Yang lebih menyebalkan dari kesemua gaya bahasa ini adalah: tulisan-tulisan pertama saya di Mojok secara ajaib, saat itu, diedit menggunakan gaya bahasa aneh tersebut demi menyesuaikan diri dengan karakter Mojok. Saya—sebagai anak baru kala itu—cuma manggut-manggut aja, padahal dalam hati, sih, gondok setengah mati.
Lebih gondok lagi, suatu hari, saya ditegur seorang senior karena gaya bahasa admin Mojok yang akhirnya saya ikuti tersebut. Padahal, saya melakukannya karena sejak awal diarahkan untuk meneladaninya, persis seperti anak SD kalau lagi nyontek PR temennya. Sungguh, rasanya kesal berlipat ganda, tapi saya cuma bisa jawab, “Oke, Mas, nanti saya ganti.”
:(((((
Bukan cuma itu saja, ya, Mil, Jim. Kalau lagi selow dan nggak ada kerjaan—yang berarti kira-kira hampir setiap hari—saya suka mengamati twit-twit di akun media sosial Mojok hanya untuk dibuat gatal untuk komentar, tapi tidak saya lakukan karena saya masih mencintai pekerjaan saya.
Tapi, sudahlah—sebodo amat.

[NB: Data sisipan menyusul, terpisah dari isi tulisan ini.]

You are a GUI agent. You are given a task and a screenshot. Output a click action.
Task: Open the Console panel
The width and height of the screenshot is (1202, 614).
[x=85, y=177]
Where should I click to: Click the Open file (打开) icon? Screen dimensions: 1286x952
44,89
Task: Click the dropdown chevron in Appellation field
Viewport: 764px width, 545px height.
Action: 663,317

Kali ini, saya tidak tahan lagi!!!!1!!!1!!!
Pada sebuah twit yang membagikan artikel berikut ini, misalnya, mari kita telaah bersama.
*JENG JENG JENG*
kalo kata mba @estydi, nga apa apa kalo ukhti ukhti merasa lelah dan menyerah lalu ingin meniqa saja~ #Terbaru #Esai https://t.co/LEJsHBYs2K
— Mojok.co (@mojokdotco) May 12, 2019
“kalo kata mba @estydi, nga apa apa kalo ukhti ukhti merasa lelah dan menyerah lalu ingin meniqa saja~”
Gimana, gimana??? Sudahkah kamu merasa gatal, seperti saya???

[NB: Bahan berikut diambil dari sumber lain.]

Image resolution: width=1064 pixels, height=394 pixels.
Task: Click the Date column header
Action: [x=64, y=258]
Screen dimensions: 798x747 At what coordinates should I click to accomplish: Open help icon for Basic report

Maksud saya, ayolah kita lihat dari awal kalimat: kenapa admin Mojok nggak pernah memulai kalimat dengan huruf kapital, sih??? Sesulit itukah menekan tombol Capslock atau Shift demi menciptakan huruf kapital??? Atau, ini sesungguhnya bentuk perlawanan dari admin Mojok pada kapitalisme, dan ia tidak suka huruf kapital karena ada kata “kapital” seperti yang ditemui dalam kata “kapitalisme”???

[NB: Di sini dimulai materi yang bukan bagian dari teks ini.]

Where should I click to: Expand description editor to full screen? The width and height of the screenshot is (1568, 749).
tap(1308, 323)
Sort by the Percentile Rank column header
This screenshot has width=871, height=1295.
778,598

Saya belum nanya Mila atau Jimi soal ini, tapi yang jelas ini tidak bisa dibiarkan.
Berikutnya, kita tentu sepakat bahwa ada kata-kata yang tidak baku dan ditemui dalam kalimat di atas, misalnya “kalo”, alih-alih “kalau”. Namun, yang lebih mengganggu saya sesungguhnya adalah kata “nga apa apa” dan “ukhti ukhti”.
Perkara kata “nga”, tentu kita paham bahwa seharusnya ia bermakna sama dengan kata “nggak”, tapi, bagaimana dengan kata “apa apa” dan “ukhti ukhti”?
Satu hal terbesar yang hilang dari kedua kata tersebut adalah tanda hubung alias tanda strip (-).
Ya ampun, Mila, Jimi, apa susahnya sih menekan tombol (-) untuk dipakai sebagaimana mestinya? Sesusah apa, sih, bergerak sedikit sampai akhirnya kata “apa apa” ini menjadi “apa-apa”, dan kata “ukhti ukhti” menjadi “ukhti-ukhti”? Memangnya, kamu nggak memikirkan perasaan tanda baca strip (-), ya, selama ini? Bukankah ditinggalkan dan dilupakan itu sakit, Mil, Jim???
Dalam kalimat di atas, selanjutnya, kita juga menemukan kata yang tak kalah aneh: “meniqa”.
Kenapa, sih—serius ya—orang-orang hobi sekali mengganti huruf “k” dengan huruf “q”??? Alih-alih menulis “menikah”, kenapa jadinya malah “meniqa”??? Apakah ini sengaja dilakukan Mila dan Jimi karena huruf kaf dan qaf dalam huruf Hijaiyah sama-sama ditemui sebagai huruf dalam hukum ikhfa haqiqi??? Hmm???
Tentu saja, hal teraneh dalam cuitan si admin Mojok dengan gaya bahasa absurd tersebut adalah: ketiadaan tanda baca titik untuk mengakhiri kalimat. Alih-alih tanda titik, kita malah menemukan tanda baca tilde.
Mungkin, bagi si admin, tilde itu jauh lebih puitis untuk mengakhiri kalimat daripada tanda titik, karena tilde berarti kepanjangan dari till death do us part. Eaaa~
Eh, lah itu kok saya jadi ikut-ikutan mengakhiri kalimat pakai tanda baca tilde?!